Gilles Primeau, a flight systems engineer, told the committee on Nov. 24 that design deficiencies remain on the Max, Boeing’s bestselling plane – and one of the deadliest ever produced, with more fatalities in its first four years on the market than any other commercial aircraft in history.

“I would not get on this aircraft The grandfathering has been stretched too much,” he said.

“It’s safer now that the MCAS software has been changed. However, to say that this is now the safest airplane because of all the scrutiny is just not true.”

In a three-and-a-half-hour meeting Wednesday afternoon, three Transport Canada officials – director general of civil aviation Nicholas Robinson, director of aircraft certification David Turnbull and a test pilot – assured about 10 of the victims’ family members that the validation process would thoroughly scrutinize changes to updated aircraft, Moore said.

A complex return-to-service plan would follow validation, and involve training and maintenance instructions for planes that have languished unused for 20 months, Butcher said in her e-mail.
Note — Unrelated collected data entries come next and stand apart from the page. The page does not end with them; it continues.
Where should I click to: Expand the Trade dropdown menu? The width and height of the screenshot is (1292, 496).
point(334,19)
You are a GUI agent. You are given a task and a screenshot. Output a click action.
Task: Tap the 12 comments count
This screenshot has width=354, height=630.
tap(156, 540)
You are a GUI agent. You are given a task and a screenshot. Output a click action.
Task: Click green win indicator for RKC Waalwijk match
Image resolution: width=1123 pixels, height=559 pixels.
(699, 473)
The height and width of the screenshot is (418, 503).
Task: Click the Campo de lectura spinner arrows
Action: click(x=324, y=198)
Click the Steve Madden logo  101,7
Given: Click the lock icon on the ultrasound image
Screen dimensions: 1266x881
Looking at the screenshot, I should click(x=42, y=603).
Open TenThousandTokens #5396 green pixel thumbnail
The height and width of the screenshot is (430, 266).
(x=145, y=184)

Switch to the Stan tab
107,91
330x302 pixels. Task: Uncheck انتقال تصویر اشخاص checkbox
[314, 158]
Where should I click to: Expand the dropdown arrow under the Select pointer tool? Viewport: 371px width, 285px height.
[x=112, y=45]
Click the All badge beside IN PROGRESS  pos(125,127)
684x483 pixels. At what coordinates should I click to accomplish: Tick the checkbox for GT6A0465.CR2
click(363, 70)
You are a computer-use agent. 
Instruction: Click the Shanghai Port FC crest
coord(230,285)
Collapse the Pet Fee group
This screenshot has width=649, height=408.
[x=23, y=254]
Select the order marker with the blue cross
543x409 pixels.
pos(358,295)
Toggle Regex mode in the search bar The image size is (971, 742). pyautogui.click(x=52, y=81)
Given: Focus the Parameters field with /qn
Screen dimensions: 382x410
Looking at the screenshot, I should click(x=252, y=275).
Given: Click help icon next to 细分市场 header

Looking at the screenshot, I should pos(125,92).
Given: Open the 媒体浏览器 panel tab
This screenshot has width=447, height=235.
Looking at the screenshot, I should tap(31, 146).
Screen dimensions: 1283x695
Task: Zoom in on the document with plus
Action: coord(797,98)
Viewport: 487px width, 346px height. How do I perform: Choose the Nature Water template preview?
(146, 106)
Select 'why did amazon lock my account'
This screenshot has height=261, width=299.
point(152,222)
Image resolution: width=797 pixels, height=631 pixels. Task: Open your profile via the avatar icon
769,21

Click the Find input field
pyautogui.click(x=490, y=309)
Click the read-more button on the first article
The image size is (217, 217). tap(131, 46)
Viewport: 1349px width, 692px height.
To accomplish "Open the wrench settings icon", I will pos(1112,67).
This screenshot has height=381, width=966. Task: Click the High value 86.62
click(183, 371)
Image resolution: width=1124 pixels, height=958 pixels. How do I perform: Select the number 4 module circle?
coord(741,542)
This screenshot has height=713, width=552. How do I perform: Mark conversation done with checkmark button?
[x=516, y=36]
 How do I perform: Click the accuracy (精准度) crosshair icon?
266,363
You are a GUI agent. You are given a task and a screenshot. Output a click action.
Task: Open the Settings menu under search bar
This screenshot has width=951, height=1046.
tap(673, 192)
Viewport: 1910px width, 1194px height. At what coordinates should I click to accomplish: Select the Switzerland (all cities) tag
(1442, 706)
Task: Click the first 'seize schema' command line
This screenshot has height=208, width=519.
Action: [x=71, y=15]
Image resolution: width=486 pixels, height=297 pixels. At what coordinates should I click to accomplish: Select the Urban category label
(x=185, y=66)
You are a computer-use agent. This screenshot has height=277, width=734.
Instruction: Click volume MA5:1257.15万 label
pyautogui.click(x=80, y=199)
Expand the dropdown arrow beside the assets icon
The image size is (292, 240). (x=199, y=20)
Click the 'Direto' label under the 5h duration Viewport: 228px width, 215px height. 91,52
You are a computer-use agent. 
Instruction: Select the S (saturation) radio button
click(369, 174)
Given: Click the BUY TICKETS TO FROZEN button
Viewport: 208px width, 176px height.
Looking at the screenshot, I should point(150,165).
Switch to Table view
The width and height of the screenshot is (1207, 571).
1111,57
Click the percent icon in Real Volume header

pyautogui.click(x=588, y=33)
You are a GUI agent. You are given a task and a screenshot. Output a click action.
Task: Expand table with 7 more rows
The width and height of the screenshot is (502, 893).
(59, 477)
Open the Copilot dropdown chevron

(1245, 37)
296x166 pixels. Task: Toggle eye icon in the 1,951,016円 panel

It would also include an “airworthiness directive,” which would notify operators that certain defects must be corrected before the aircraft can fly again.

Reassurances from transport officials failed to satisfy Paul Njoroge, whose wife, three children and mother-in-law died in last year’s crash. He told the transport committee on Nov. 24 that others should not have to experience that profound trauma, which has left him “in a chasm of solitude, isolation and pain.”

“The difficult thing in life is when you are living in a world full of billions of people, but you just feel alone all the time.”